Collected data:

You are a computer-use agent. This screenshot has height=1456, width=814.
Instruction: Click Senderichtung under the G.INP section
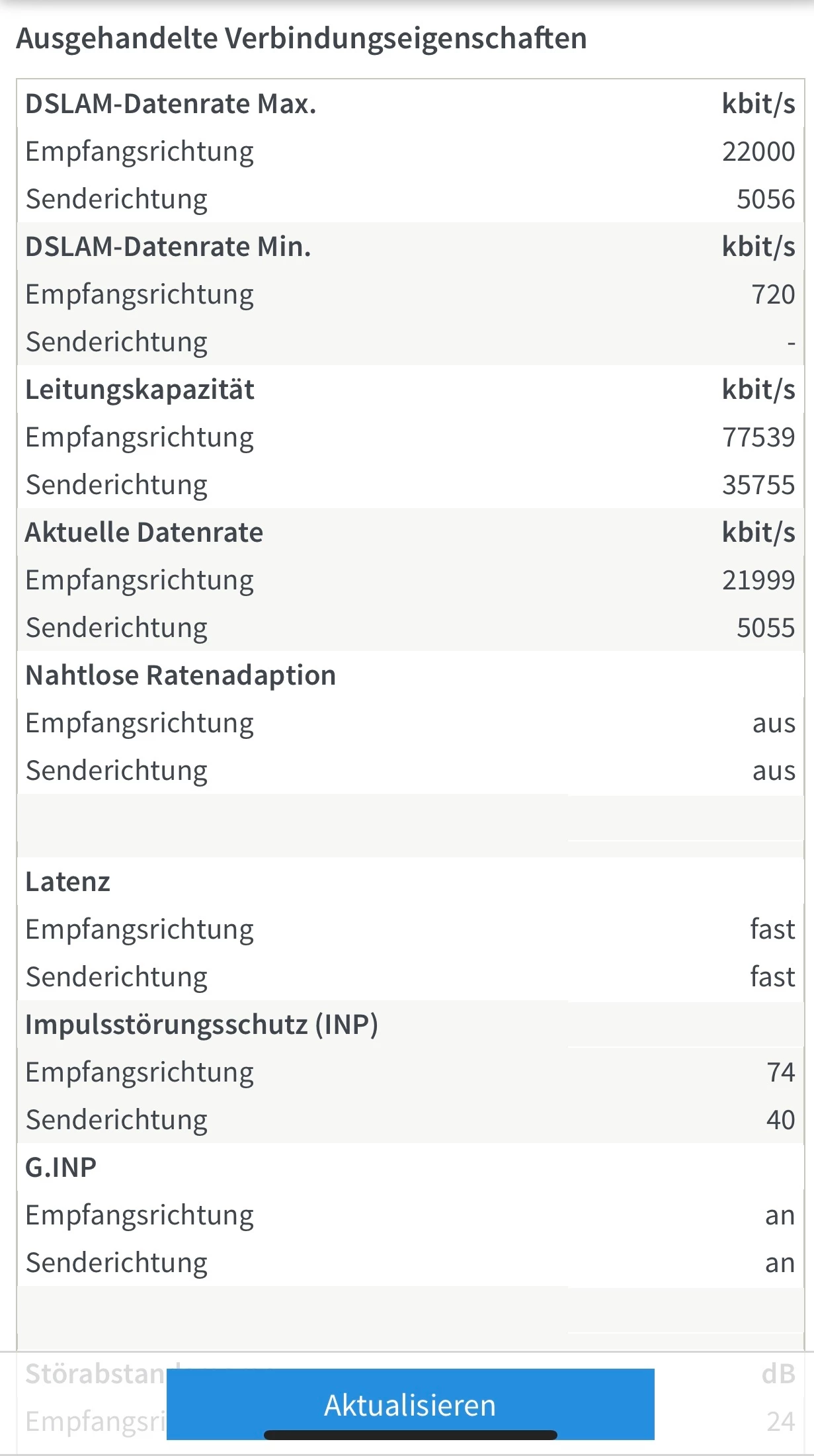[x=116, y=1263]
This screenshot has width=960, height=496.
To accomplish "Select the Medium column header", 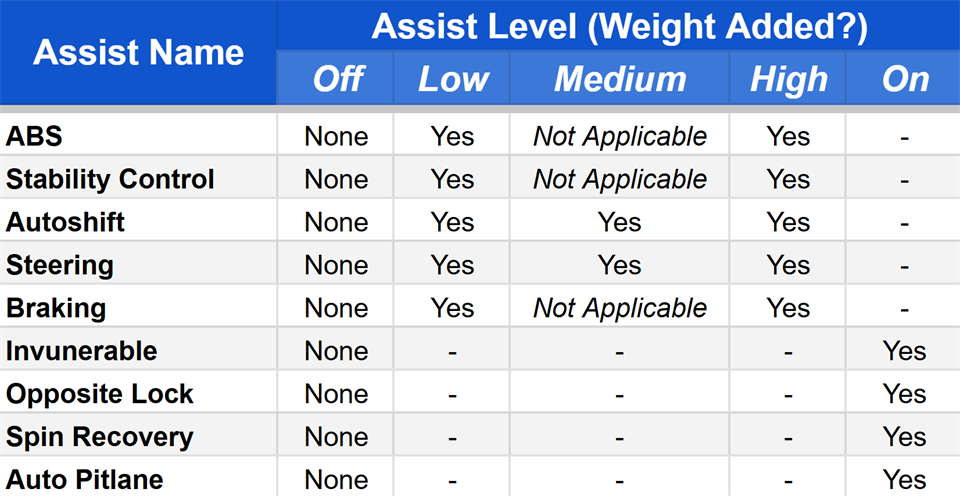I will 620,78.
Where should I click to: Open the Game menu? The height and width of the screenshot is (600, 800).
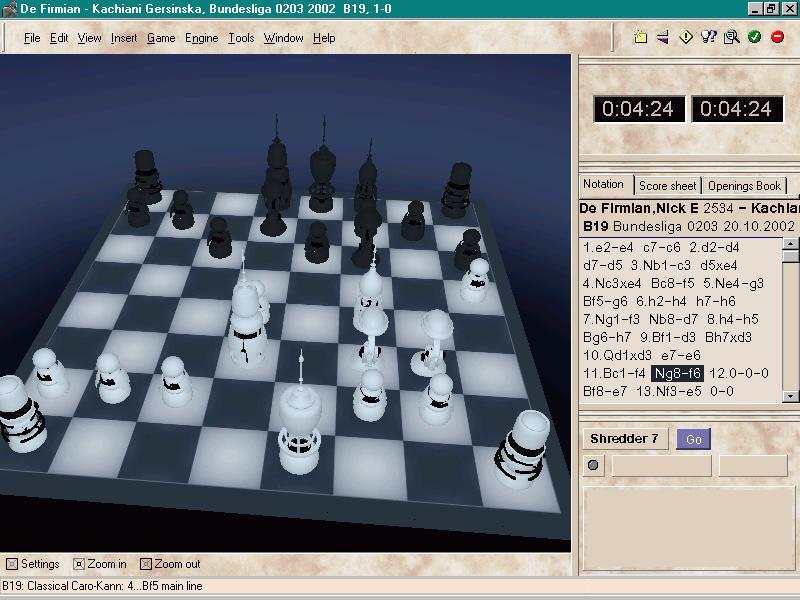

Work to be completed: From the data above, pick out each line containing "screenshot" and copy it.

Solution to this problem:
You are a computer-use agent. This screenshot has height=1456, width=814.
This screenshot has width=960, height=496.
Where should I click to: Open the Game menu? The height and width of the screenshot is (600, 800).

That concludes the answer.